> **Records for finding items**
· · · · ·

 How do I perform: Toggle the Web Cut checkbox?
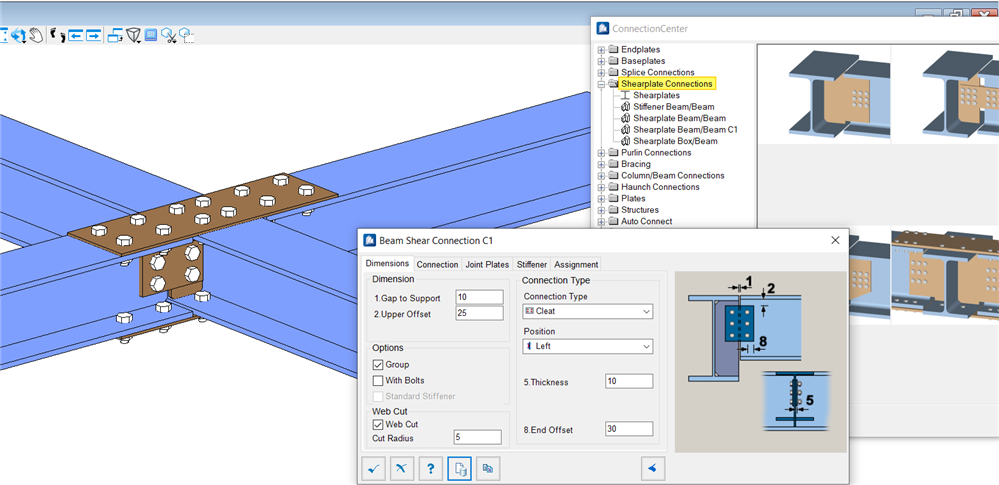(378, 424)
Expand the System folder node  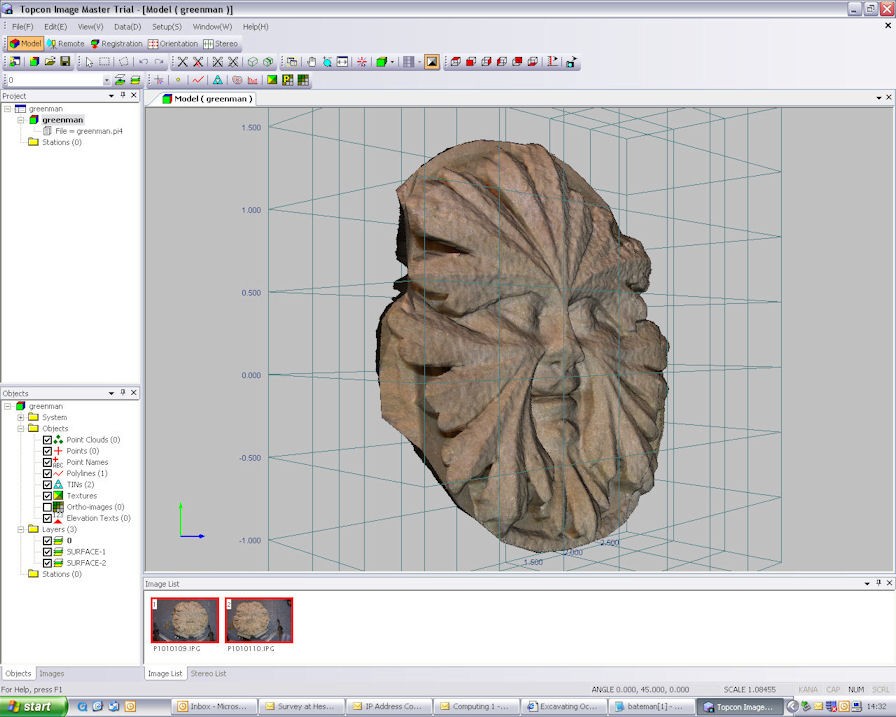coord(21,418)
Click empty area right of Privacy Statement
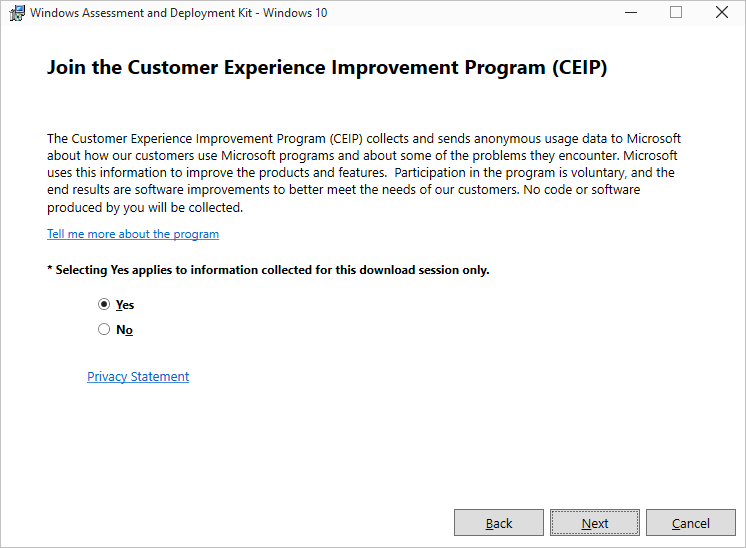The height and width of the screenshot is (548, 746). pyautogui.click(x=400, y=377)
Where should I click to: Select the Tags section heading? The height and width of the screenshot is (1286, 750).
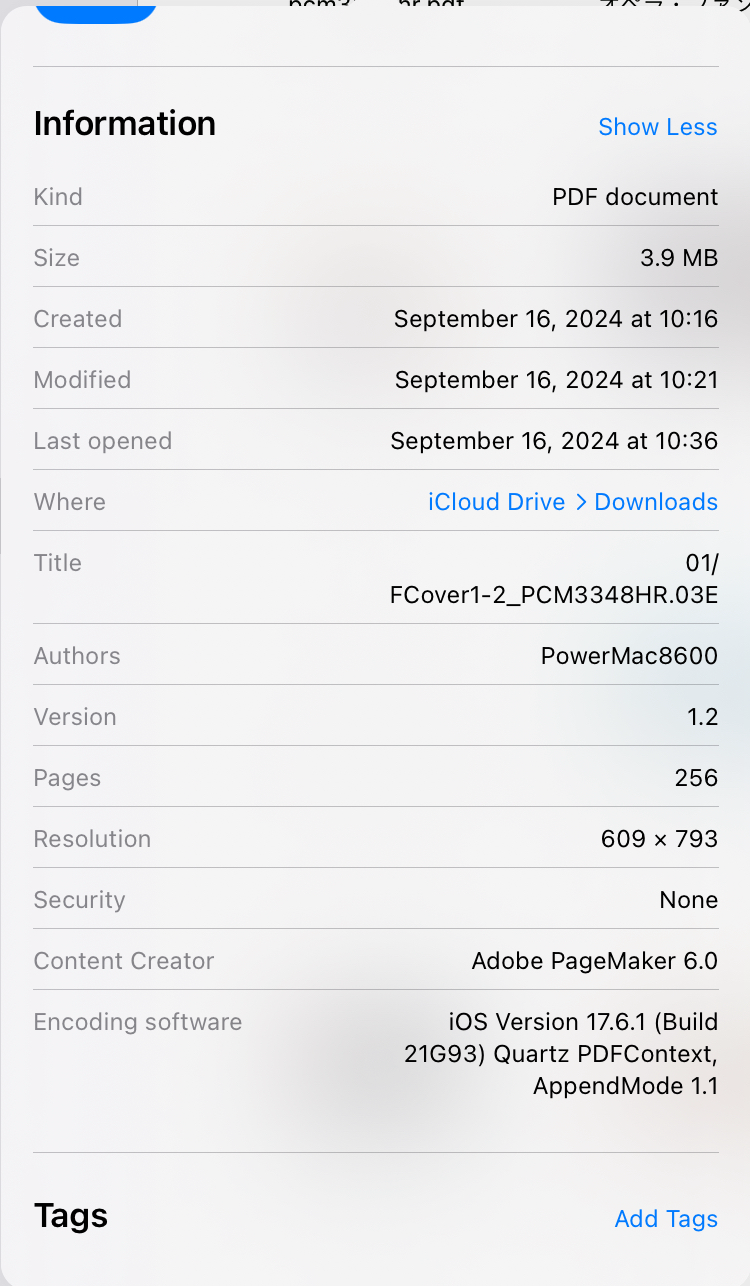point(71,1216)
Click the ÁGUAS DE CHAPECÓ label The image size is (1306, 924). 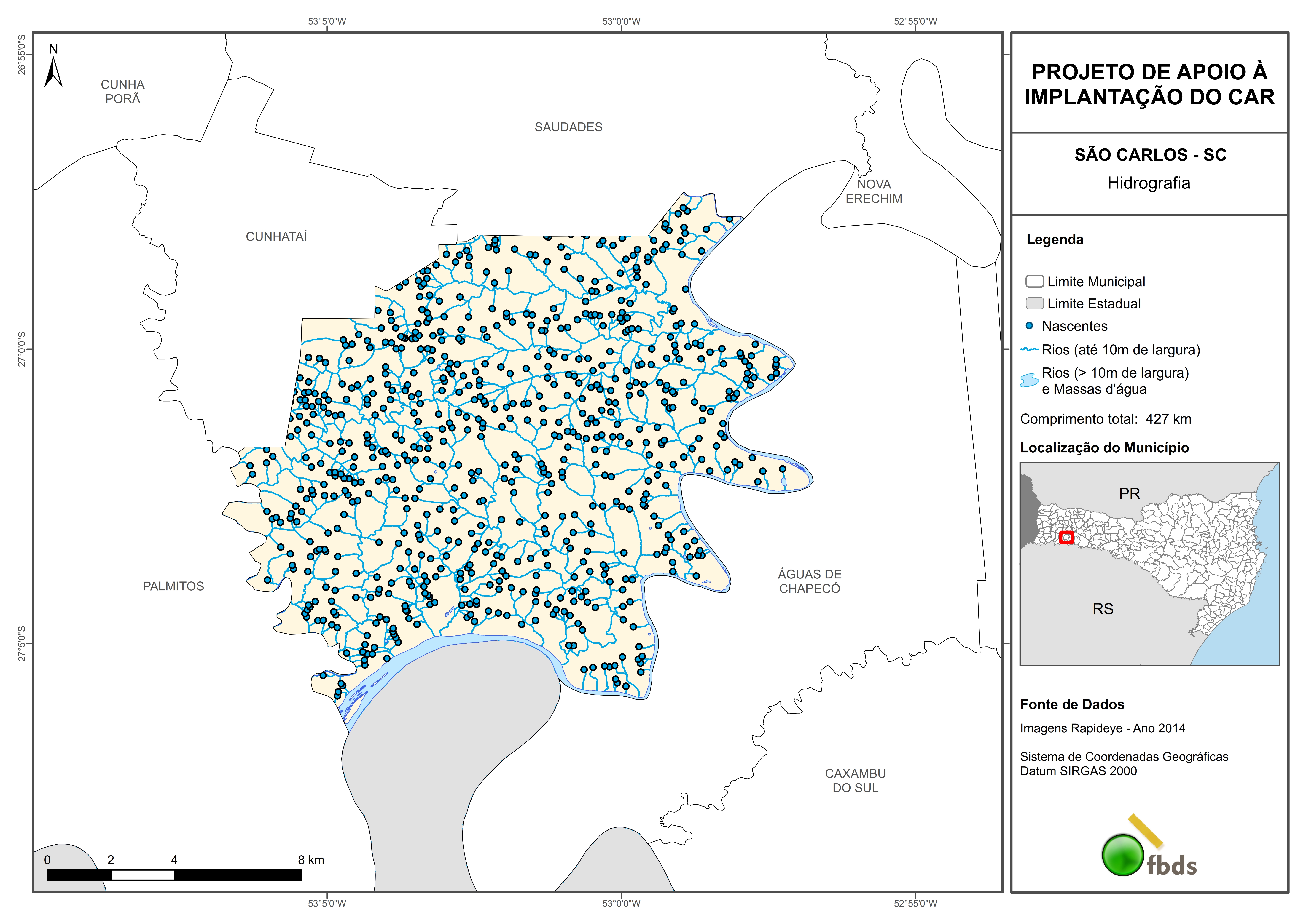[x=809, y=581]
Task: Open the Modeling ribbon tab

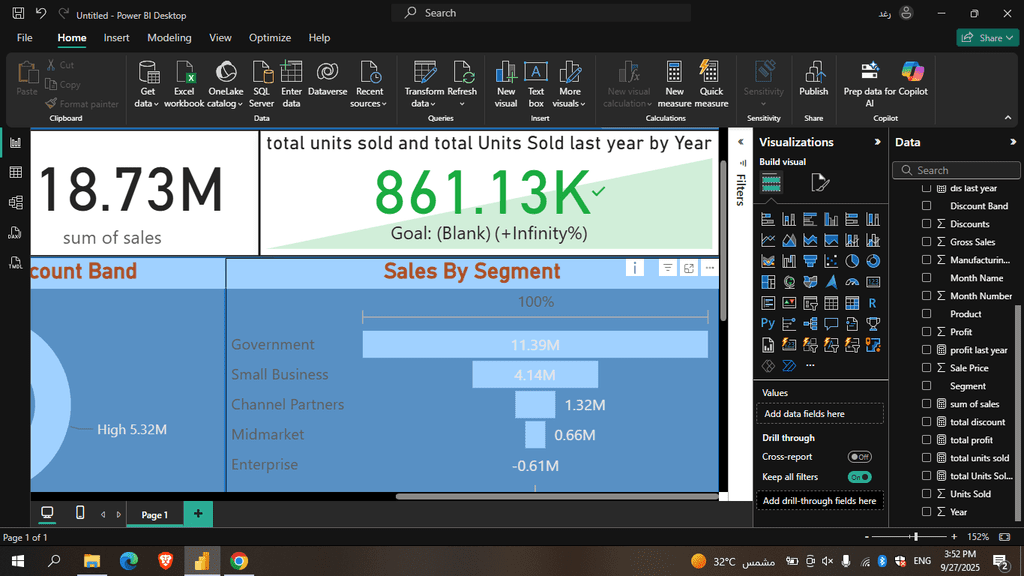Action: point(169,38)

· · · · ·

> **Written task**
Please copy the material word for word, starting at the line that has "Click empty area right of Privacy Statement" and stopping after the line that has "point(71,1216)". Omit the pictures from your copy.

> **Exercise output**
Click empty area right of Privacy Statement
The height and width of the screenshot is (548, 746). pyautogui.click(x=400, y=377)
Where should I click to: Select the Tags section heading? The height and width of the screenshot is (1286, 750).
point(71,1216)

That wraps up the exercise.